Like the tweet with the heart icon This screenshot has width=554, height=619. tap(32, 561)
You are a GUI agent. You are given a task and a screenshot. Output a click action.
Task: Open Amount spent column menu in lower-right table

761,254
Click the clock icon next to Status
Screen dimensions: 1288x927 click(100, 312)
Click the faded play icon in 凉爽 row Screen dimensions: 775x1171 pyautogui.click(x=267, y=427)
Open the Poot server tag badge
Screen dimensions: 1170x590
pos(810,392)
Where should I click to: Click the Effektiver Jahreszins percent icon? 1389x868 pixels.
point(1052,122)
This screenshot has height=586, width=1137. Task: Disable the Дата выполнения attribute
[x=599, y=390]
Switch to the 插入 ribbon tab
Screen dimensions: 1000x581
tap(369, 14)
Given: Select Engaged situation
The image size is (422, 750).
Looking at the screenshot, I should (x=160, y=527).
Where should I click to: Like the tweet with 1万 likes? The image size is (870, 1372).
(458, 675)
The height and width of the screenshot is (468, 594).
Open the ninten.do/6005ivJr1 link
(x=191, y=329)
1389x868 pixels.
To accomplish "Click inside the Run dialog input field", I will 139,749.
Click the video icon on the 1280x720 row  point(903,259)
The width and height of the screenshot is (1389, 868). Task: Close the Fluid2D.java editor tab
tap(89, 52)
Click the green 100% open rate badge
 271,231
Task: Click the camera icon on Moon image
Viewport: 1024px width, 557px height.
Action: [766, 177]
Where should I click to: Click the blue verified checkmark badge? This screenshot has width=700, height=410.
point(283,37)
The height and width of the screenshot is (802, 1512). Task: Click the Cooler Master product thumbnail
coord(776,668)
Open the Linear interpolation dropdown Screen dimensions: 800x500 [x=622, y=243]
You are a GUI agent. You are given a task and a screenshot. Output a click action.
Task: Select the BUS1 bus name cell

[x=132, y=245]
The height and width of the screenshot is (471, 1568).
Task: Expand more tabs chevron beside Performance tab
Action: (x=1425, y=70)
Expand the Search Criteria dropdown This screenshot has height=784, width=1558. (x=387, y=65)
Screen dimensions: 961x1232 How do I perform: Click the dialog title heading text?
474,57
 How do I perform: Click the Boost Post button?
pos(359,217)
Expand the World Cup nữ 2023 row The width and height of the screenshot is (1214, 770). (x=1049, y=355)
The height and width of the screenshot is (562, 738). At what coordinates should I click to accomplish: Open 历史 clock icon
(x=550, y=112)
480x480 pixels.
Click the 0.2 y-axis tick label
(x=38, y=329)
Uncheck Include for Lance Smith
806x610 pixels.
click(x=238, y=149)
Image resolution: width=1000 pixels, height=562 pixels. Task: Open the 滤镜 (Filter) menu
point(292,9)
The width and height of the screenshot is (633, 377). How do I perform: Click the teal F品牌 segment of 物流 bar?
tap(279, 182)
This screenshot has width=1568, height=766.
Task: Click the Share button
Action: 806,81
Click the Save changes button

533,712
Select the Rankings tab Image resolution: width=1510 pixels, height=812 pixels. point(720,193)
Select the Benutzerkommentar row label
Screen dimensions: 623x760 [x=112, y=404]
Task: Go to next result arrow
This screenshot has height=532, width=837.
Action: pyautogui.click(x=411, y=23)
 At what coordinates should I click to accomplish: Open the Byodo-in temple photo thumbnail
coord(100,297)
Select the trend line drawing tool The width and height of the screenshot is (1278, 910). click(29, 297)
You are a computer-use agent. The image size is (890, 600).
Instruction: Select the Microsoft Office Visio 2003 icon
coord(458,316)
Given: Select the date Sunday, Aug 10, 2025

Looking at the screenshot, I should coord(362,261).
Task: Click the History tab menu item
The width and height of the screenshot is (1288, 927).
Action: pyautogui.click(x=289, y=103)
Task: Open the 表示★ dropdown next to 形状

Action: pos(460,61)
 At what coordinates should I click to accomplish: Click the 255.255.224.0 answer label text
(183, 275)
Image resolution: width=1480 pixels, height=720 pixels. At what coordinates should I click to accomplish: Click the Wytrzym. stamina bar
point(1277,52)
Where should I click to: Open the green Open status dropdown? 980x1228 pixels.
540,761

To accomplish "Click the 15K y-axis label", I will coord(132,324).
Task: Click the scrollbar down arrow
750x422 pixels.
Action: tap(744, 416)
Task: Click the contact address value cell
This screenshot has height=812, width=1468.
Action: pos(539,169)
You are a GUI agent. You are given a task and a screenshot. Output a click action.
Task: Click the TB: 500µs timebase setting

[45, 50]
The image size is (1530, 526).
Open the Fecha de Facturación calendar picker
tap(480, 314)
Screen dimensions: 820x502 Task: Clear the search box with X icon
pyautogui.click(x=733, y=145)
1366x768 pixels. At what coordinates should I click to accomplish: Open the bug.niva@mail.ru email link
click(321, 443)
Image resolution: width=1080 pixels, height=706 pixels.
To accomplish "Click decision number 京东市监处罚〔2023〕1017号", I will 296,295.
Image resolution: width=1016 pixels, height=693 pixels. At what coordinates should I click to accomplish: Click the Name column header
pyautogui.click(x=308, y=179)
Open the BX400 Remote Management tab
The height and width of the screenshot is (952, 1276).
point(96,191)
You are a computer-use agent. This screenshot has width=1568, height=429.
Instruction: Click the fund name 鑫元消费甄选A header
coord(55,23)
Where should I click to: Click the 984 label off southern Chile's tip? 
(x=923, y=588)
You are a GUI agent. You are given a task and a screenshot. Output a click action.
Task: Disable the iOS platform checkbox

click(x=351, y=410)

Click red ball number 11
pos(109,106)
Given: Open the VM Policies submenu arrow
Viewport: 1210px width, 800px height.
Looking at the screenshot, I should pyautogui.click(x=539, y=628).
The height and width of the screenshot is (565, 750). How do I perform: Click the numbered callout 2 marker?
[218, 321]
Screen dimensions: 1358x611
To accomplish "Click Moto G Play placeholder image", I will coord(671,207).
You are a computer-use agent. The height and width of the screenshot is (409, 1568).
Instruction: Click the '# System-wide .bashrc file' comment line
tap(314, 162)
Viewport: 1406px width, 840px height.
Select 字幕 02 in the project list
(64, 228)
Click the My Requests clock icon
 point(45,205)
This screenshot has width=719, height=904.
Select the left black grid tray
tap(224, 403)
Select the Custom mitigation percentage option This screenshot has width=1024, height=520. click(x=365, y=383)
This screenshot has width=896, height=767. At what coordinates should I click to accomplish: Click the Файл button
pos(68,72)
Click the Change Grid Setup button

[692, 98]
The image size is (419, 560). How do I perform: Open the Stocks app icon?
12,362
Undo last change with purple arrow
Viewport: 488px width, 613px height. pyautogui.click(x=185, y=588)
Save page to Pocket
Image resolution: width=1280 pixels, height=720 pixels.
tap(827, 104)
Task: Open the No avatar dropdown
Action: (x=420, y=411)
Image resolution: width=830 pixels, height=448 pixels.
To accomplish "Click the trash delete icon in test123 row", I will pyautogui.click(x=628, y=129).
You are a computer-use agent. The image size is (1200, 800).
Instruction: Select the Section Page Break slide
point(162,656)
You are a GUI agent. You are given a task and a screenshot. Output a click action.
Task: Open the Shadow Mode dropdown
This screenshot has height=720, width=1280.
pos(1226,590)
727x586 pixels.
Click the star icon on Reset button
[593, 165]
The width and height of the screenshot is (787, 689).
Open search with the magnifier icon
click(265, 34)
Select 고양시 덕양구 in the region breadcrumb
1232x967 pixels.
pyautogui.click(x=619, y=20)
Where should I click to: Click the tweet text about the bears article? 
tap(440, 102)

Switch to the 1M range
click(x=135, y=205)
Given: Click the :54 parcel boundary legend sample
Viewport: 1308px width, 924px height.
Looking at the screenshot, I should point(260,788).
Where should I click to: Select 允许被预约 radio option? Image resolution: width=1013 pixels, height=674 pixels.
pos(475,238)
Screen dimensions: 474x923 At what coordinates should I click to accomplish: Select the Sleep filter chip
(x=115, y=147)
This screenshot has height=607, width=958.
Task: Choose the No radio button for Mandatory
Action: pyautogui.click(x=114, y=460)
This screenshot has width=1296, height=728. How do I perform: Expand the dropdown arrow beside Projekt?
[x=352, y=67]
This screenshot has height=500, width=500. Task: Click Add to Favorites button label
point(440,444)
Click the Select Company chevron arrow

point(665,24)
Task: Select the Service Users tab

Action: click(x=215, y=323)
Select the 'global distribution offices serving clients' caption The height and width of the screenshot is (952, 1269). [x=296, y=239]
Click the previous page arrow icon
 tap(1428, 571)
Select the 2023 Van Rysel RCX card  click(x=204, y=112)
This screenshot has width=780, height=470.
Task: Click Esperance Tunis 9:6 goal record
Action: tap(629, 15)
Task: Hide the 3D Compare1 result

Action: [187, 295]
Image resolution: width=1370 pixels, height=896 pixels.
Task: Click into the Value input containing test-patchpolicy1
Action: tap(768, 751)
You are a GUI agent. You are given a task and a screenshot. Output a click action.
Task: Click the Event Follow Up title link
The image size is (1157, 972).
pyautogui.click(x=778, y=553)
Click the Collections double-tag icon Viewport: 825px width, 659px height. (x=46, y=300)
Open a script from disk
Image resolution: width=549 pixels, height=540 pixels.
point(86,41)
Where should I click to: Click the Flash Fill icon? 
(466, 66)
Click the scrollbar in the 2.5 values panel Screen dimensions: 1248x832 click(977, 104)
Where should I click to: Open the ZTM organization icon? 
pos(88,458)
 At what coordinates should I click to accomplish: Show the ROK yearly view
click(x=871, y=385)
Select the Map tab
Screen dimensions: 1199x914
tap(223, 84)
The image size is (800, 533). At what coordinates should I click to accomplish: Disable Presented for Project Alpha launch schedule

Your instructions. Where does "computer" appear in the records above? Copy every line that has it.

Response box.
You are a computer-use agent. The image size is (890, 600).
You are a computer-use agent. This screenshot has width=1568, height=429.
You are a computer-use agent. The height and width of the screenshot is (409, 1568).
You are a computer-use agent. The image size is (1200, 800).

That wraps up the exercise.